Disponible
Mer 6 juillet 2022
Réserver à venir

Des poèmes nocturnes réunis dans le tout premier album de Lewis OfMan "Sonic Poems"

« Beware of nightlife vampires though, they will take you to a corner and enter in your mind by making you feel like your life is a mistake. If you see one, just run away or kiss your lover on the neck. » La nuit est souvent une aventure. Au crépuscule, les langues se délient et le tempo augmente, avec le volume des enceintes. Du tubesque Attitude au single Boom Boom, soyez les bienvenus dans le club de Lewis OfMan. Les morceaux qui s’y jouent sont comme des poèmes nocturnes, réunis dans un tout premier album, le bien nommé « Sonic Poems ».

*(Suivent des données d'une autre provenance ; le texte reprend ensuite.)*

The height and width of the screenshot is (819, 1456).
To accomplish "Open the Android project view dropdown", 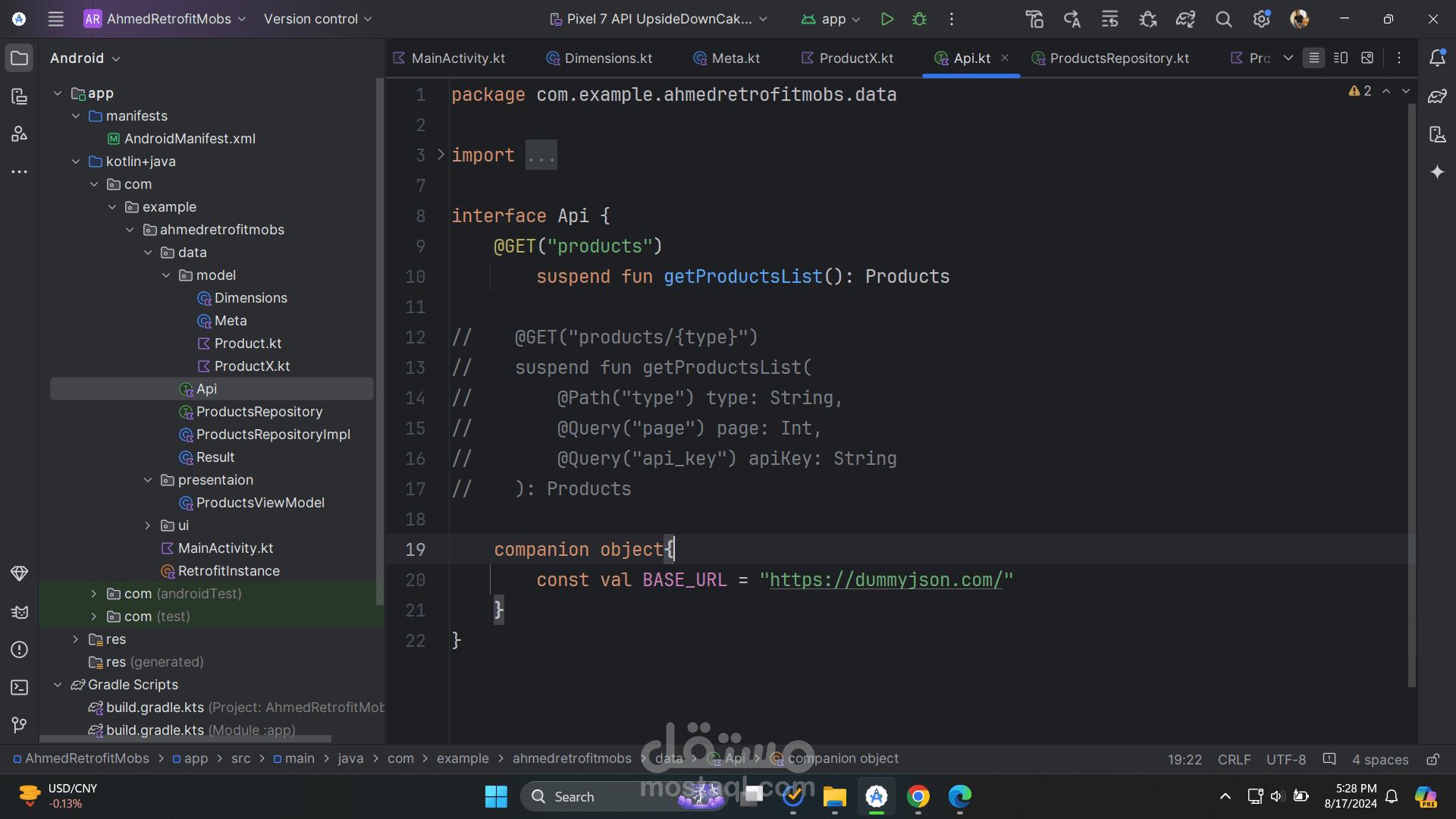I will [85, 58].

Depuis ses premières compositions réalisées à 11 ans sur Garageband jusqu’à Dancy Party (2021), en passant par le très remarqué Yo Bene (2017), Lewis OfMan a toujours fait la part belle à la musique de fête. Celle qui résonne au loin à l’heure où le soleil commence tout juste à décliner. Avec « Sonic Poems », le producteur parisien avance un peu plus loin au cœur de la nuit. « Let’s get drunk and keep it light » annonce le morceau Misbehave, qui invite à trinquer aux fautes que l’on commet lorsque l’on a trop bu, aux rencontres à la sortie des clubs (Love Parade), aux messages envoyés dans un état second (Too Much Text).

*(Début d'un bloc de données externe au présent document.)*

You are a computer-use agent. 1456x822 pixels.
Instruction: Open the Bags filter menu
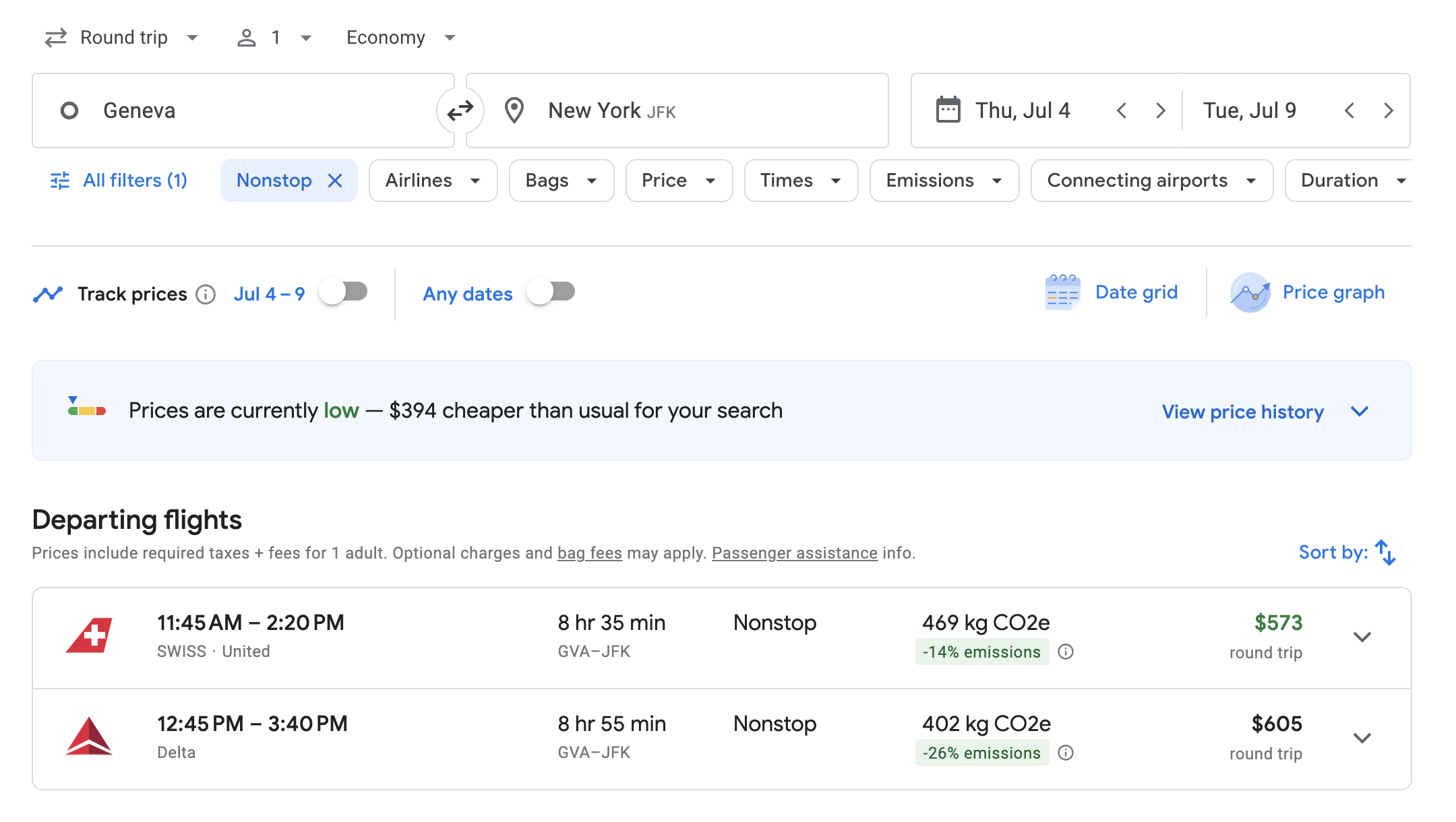(561, 181)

Hommage peu surprenant, lorsque l’on sait que ce sont les rencontres qui ont marqué le parcours de Lewis OfMan dans la musique. Tout commence par un projet de remix, finalement devenu une chanson originale pour Vendredi Sur Mer (La femme à la peau bleue). S’ensuivent une session surréaliste dans une chambre avec le rappeur Rejjie Snow, des premières parties avec Yelle ou encore des productions pour The Pirouettes et Fakear. C’est donc sans surprise que pour finaliser son premier album, Lewis Delhomme, de son vrai nom, a rendu visite à Tim Goldsworthy et Bruno Ellingham (Massive Attack, LCD Soundsystem, The Rapture…) en Angleterre.

Pourtant, si le disque est imprégné d’une patte anglophone, à commencer par les textes, quasiment tous écrits en anglais, il n’est pas exempt d’influences éparses, nourries des voyages de Lewis OfMan. D’abord avec un Barcelone fantasmé, que l’on observe depuis la colline de Montjuïc (Las Bañitas), puis avec la Toscane (Sorry Not Sorry) avant de revenir à Paris avec des chansons d’amour chantées en français, plus cotonneuses, comme un clin d’œil aux morceaux qui l’ont fait connaître (Regarde moi). Des morceaux construits comme des poèmes, des rollercoasters, ou peut-être même les deux.